Guys we are forgetting something here!

Two months after the watering down of negative gearing (July 1985) "Capital Gains Tax" was introduced at 50% (September 1985). Before then there was no Capital Gains Tax. 

No doubt this new 50% CGT would have contributed to the problem with Negative Gearing. However, it took two years before one of them was reversed and it happened to be Negative Gearing.


----------



## Garpal Gumnut (4 July 2010)

wayneL said:


> If the property portfolio is likely to return a trading profit within a reasonable time frame (say 2 or 3 years), then I agree the losses should be deductible in the current year. If there is no chance within the forseeable future, the deductions should be deferred.
> 
> This is as how it applies to normal business.

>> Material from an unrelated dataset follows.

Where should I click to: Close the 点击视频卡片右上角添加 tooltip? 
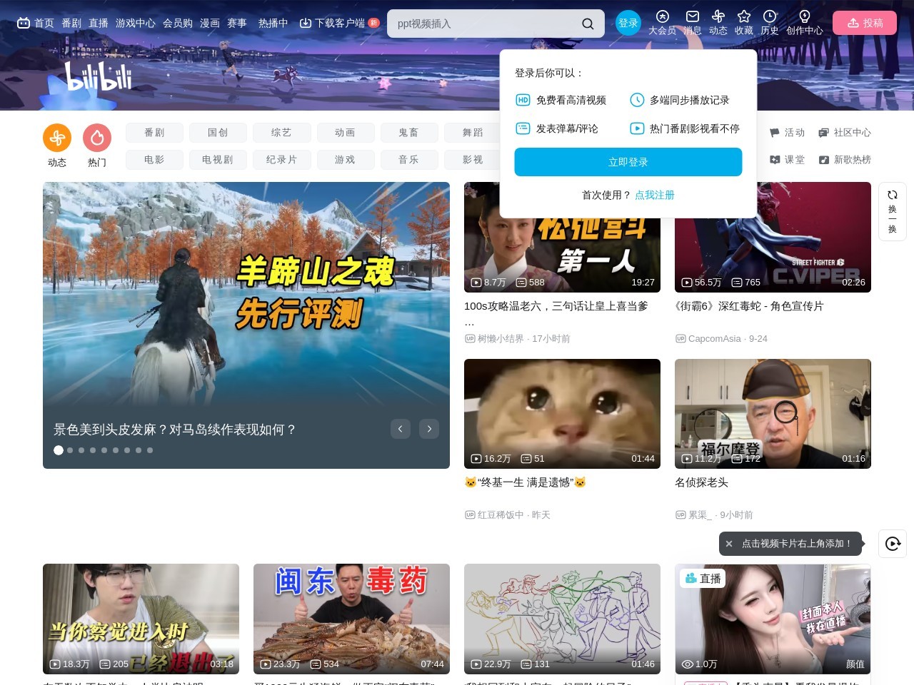click(x=729, y=544)
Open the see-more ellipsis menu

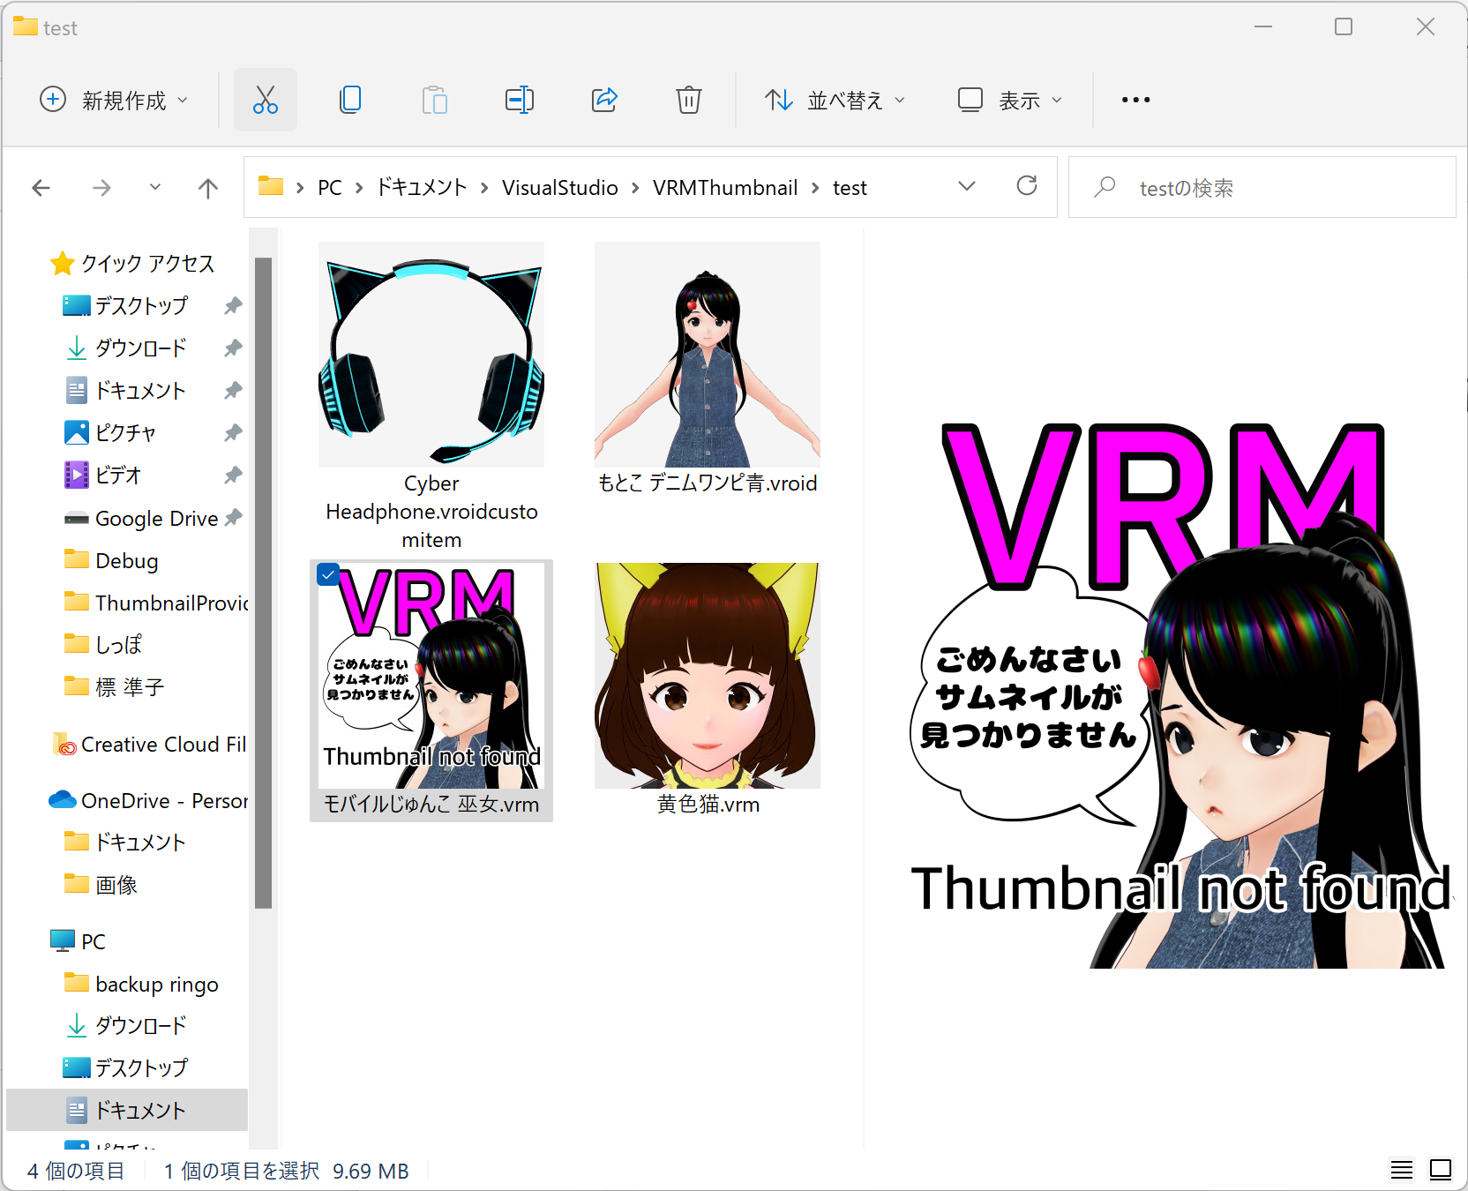[x=1135, y=100]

I'm not an economist and when I started the thread, I may have slightly overstated the case for banning NG , as such, as business needs to borrow to capitalise, stock etc. to make goods/services to turn a profit.

wayneL's statement above basically fits with my original intent of the thread....I think...., but because I'm not an economist I don't want to get in a **** fight with every smart **** on ASF who brags about making a quid from borrowing. 

My basic premise is.
Houses are overpriced.
Young couples cannot afford them without disrupting their responsibilities to their children or the community.
Many capitalists use negative gearing in a lazy way that provides no useful outcome for the economy.
Higher house prices inevitably leads to higher rents and makes it less likely that citizens will be able to save to afford their own houses without being imprisoned in a long debt to the banks.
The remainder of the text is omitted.